Horizon Bank officials did not return repeated calls requesting comment on the Fairhaven Highlands proposal and the public reaction. But it's clear that the customer criticism and retribution come at a tough time for Horizon. It's No. 40 out of more than 100 "undercapitalized" banks on a list generated by the FDIC and made public on the financial news website TheStreet.com. Last March the FDIC imposed severe restrictions on Horizon, telling it to raise new capital, cut back its land development lending, and get its board of directors more engaged in the banking business.
As early as 1994, the FDIC issued a "cease and desist" order, telling Horizon Bank to stay away from multifamily housing development. The federal regulators apparently find apartment and condo speculation to be something you don't want to be deeply into when it looks like you might run short of money.
The language of the order is straightforward. It allows Horizon to continue bankrolling residential development only on the condition "that activities be limited to the development of real estate intended for single-family residential use" (emphasis added).

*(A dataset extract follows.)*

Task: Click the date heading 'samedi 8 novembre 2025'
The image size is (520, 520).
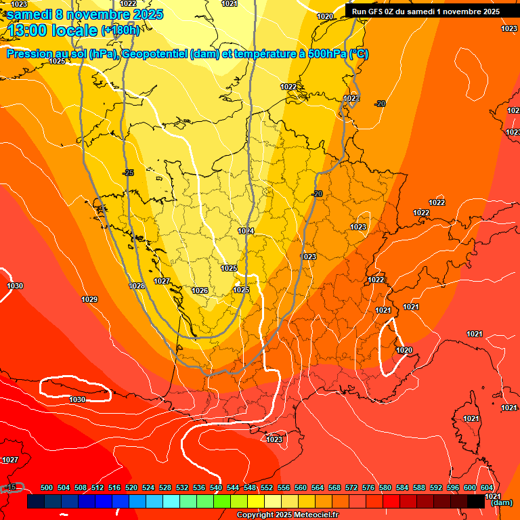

But in the upper left-hand corner by the Bay, the federal directive didn't change a thing. The city of Bellingham accepted the developer's Fairhaven Highlands draft environmental impact statement, and the approval process is underway. Sure enough, the draft EIS describes a development that's about four-to-one multifamily.
Opponents tossed the FDIC order into the public debate on Tuesday, at a packed hearing on the environmental consequences of Fairhaven Highlands. Attorney Mike Botwin, an outspoken critic of the development, charged that the city of Bellingham is in danger of "aiding and abetting" Horizon Bank in disobeying a federal order. Botwin says the environmental impact statement, even the Tuesday hearing itself, amounts to helping the bank flout the orders of a federal agency.
If this federal agency feels flouted, however, it's keeping its feelings to itself. FDIC counsel James Miller says in a July 15 letter (PDF) to an opponent of the project, Dr. Robert Gibb of Bellingham, that the order is still in effect, and that the bank "has not been found to have violated any of the four conditions of the order to the present time." Not even FDIC's "condition No. 2," the one that says the bank can't invest in the kind of housing the bank plans proposes at Fairhaven Highlands.
However, Miller wrote, "The FDIC will continue to closely monitor the progress of the proposal ... to ensure that the units that may be ultimately approved by the city of Bellingham for construction on the site are, in fact, intended for single-family residential use and that the bank remains in compliance with condition No. 2" (emphasis added).
This conjures up the shadow of the FDIC reaching into Bellingham's Department of Planning, tapping Director Tim Stewart on the shoulder, frowning, clearing its throat, shaking its head. Not likely. Miller was not available to explain his letter, but FDIC spokeswoman Lujuan Williams-Dickerson told Crosscut, "We could never get involved in telling a local government what it can or cannot approve. Our only authority is with the bank. If the bank is in noncompliance with our order, then we can prevent the bank from going ahead."
Williams-Dickerson would not say what noncompliance means, or just what FDIC would do about it, or when the order might seem to be violated. Does that happen when Horizon applies for its building permits? When it begins clearing trees and grading the hillside? "I can't comment on that," she said. "But we won't let a bank violate an FDIC order."
Barring that undefined violation, the Fairhaven Highlands development survives, its chances of approval advance, and Bellingham's civic blood pressure continues to rise.